_What the task requires_. Can you copy these lines word for word?

_Source material_.
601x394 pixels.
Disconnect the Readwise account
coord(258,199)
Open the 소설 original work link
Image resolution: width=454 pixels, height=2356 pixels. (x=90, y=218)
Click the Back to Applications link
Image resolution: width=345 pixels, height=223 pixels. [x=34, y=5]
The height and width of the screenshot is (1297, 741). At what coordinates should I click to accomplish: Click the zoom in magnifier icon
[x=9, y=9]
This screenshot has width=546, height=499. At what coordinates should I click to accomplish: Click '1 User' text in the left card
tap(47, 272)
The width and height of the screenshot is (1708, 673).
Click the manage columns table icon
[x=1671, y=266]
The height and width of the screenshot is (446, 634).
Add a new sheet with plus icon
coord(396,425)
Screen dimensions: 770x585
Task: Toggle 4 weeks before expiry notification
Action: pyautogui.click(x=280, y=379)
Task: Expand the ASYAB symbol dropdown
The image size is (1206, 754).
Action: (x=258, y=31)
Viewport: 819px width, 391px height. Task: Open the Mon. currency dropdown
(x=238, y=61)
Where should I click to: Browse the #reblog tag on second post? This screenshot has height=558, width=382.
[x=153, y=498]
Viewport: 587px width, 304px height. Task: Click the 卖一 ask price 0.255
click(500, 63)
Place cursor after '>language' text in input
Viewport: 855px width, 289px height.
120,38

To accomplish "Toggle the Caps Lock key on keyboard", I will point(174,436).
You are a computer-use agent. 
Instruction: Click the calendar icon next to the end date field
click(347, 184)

_Result of the exercise_.
601x394 pixels.
Disconnect the Readwise account
coord(258,199)
Open the 소설 original work link
Image resolution: width=454 pixels, height=2356 pixels. (x=90, y=218)
Click the Back to Applications link
Image resolution: width=345 pixels, height=223 pixels. [x=34, y=5]
The height and width of the screenshot is (1297, 741). At what coordinates should I click to accomplish: Click the zoom in magnifier icon
[x=9, y=9]
This screenshot has width=546, height=499. At what coordinates should I click to accomplish: Click '1 User' text in the left card
tap(47, 272)
The width and height of the screenshot is (1708, 673).
Click the manage columns table icon
[x=1671, y=266]
The height and width of the screenshot is (446, 634).
Add a new sheet with plus icon
coord(396,425)
Screen dimensions: 770x585
Task: Toggle 4 weeks before expiry notification
Action: pyautogui.click(x=280, y=379)
Task: Expand the ASYAB symbol dropdown
The image size is (1206, 754).
Action: (x=258, y=31)
Viewport: 819px width, 391px height. Task: Open the Mon. currency dropdown
(x=238, y=61)
Where should I click to: Browse the #reblog tag on second post? This screenshot has height=558, width=382.
[x=153, y=498]
Viewport: 587px width, 304px height. Task: Click the 卖一 ask price 0.255
click(500, 63)
Place cursor after '>language' text in input
Viewport: 855px width, 289px height.
120,38

To accomplish "Toggle the Caps Lock key on keyboard", I will point(174,436).
You are a computer-use agent. 
Instruction: Click the calendar icon next to the end date field
click(347, 184)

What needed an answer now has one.